Subject to Section 7 hereof, any Dividend Equivalent Amounts credited to a Participant's Share Unit Account pursuant to Section 5(d) hereof shall be paid to such Participant in cash at the same time as payment is made under Section 6(a) hereof of such Participant’s Share Units in respect of which such Dividend Equivalent Amounts were credited (including with respect to any dividends that may be declared on the underlying Common Shares after the Realization Date).

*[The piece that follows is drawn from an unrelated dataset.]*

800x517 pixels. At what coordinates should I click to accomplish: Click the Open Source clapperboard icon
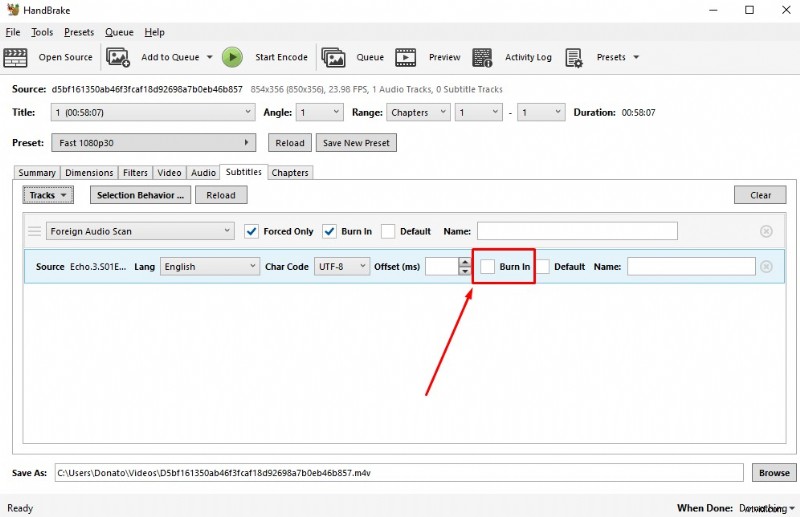pos(16,57)
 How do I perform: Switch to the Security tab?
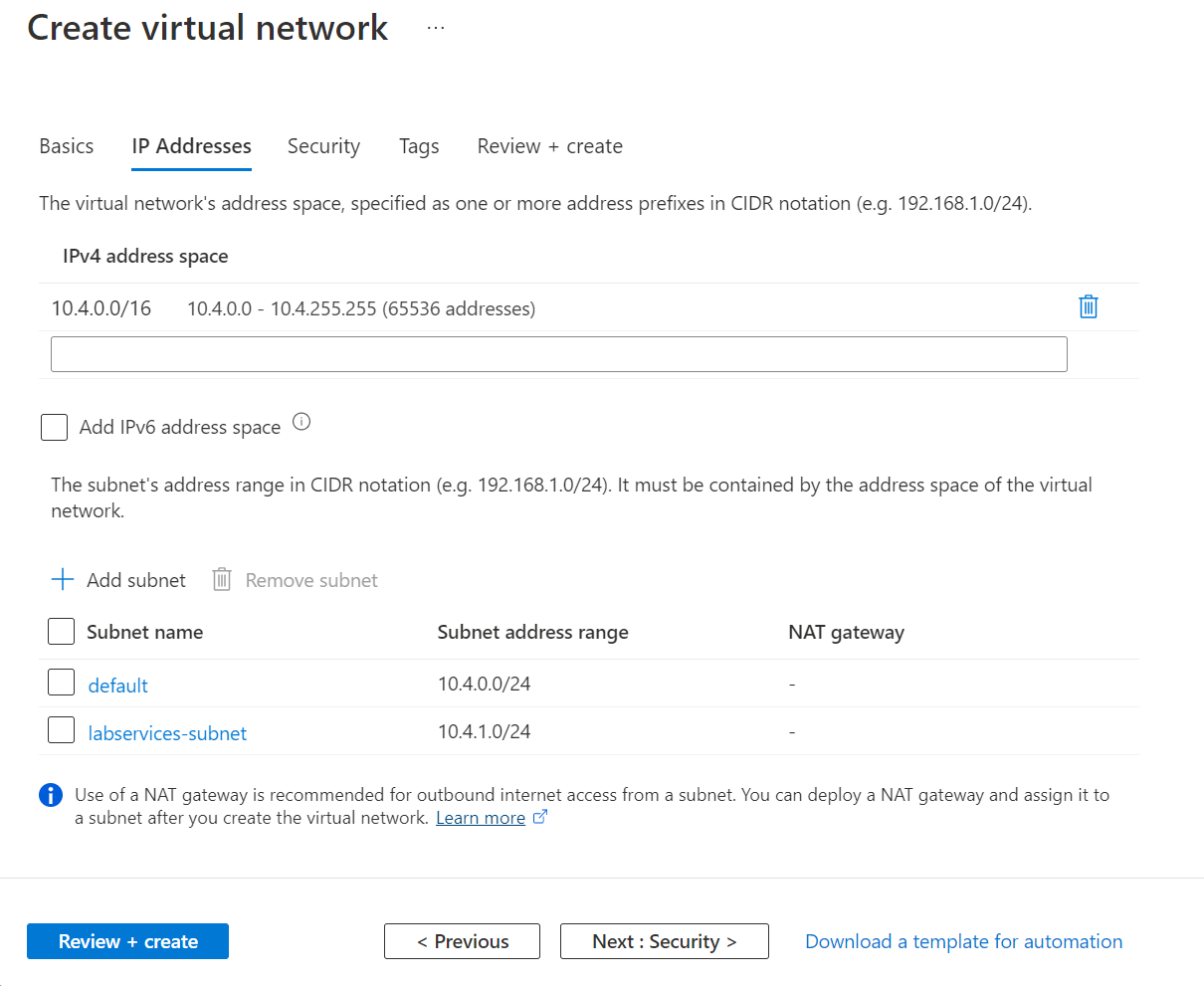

(c) Payment of Nonconverted Fees

Subject to Section 7 hereof, in the event that a Participant ceases to be a member of the Board prior to the time that Share Units are credited to his Share Unit Account pursuant to Section 5(c) hereof in respect of his Mandatory Conversion or Voluntary Conversion for a calendar quarter, the amount of all Director Fees earned by such Participant during such quarter shall be paid to such Participant in cash within 30 days after his termination of service as a director.
 
7.  
Forfeiture of Benefits
A Participant's benefits hereunder shall be nonforfeitable, except that a Participant shall forfeit all rights to all benefits hereunder in respect of Mandatory Conversions, Voluntary Conversions, Share Units and Dividend Equivalent Amounts credited to such Participant's Share Unit Account if such Participant's status as a director of the Company is terminated for “Cause,” as determined by the Board in its sole discretion.
 
8.  
Beneficiaries

Any payment required to be made to a Participant hereunder that cannot be made to such Participant because of his death shall be made to such Participant's beneficiary or beneficiaries, subject to applicable law.  A Participant shall have the right to designate in writing from time to time a beneficiary or beneficiaries by filing a written notice of such designation with the Board.  In the event a beneficiary designated by a Participant does not survive such Participant and no successor beneficiary is selected, or in the event no valid designation has been made, such Participant's beneficiary shall be such Participant's estate.
 
9.  
Unfunded Status

The Plan shall be unfunded, and Mandatory Conversions, Voluntary Conversions, Share Units and Dividend Equivalent Amounts credited to a Participant's Share Unit Account and all benefits payable to a Participant under the Plan represent merely unfunded, unsecured promises of the Company to pay a sum of money to such Participant in the future.
 
 
 

 
 
10.  
Transfers Prohibited

No transfer (other than pursuant to Section 8 hereof) by a Participant of any right to any payment hereunder, whether voluntary or involuntary, by operation of law or otherwise, and whether by means of alienation by anticipation, sale, transfer, assignment, bankruptcy, pledge, attachment, charge, or encumbrance of any kind, shall vest the transferee with any interest or right, and any attempt to so alienate, sell, transfer, assign, pledge, attach, charge, or otherwise encumber any such amount, whether presently or thereafter payable, shall be void and of no force or effect.
 
11.  
Limitation of Rights

Nothing contained in the Plan shall confer upon any Participant any right (i) as a shareholder of the Company or (ii) with respect to the continuation of a Participant's status as a director of the Company.
 
12.  
Termination and Amendment

The Plan may be terminated at any time by the Board.  The Plan may be amended by the Board from time to time in any respect; provided, however, that no such termination or amendment may reduce the number or the value of Share Units or any Dividend Equivalent Amounts theretofore credited or creditable to a Participant's Share Unit Account without the affected Participant's prior written consent.
 
13.  
Choice of Law

The Plan and all rights hereunder shall be subject to and interpreted in accordance with the laws of the State of New York, without reference to the principles of conflicts of laws, and to applicable federal securities laws.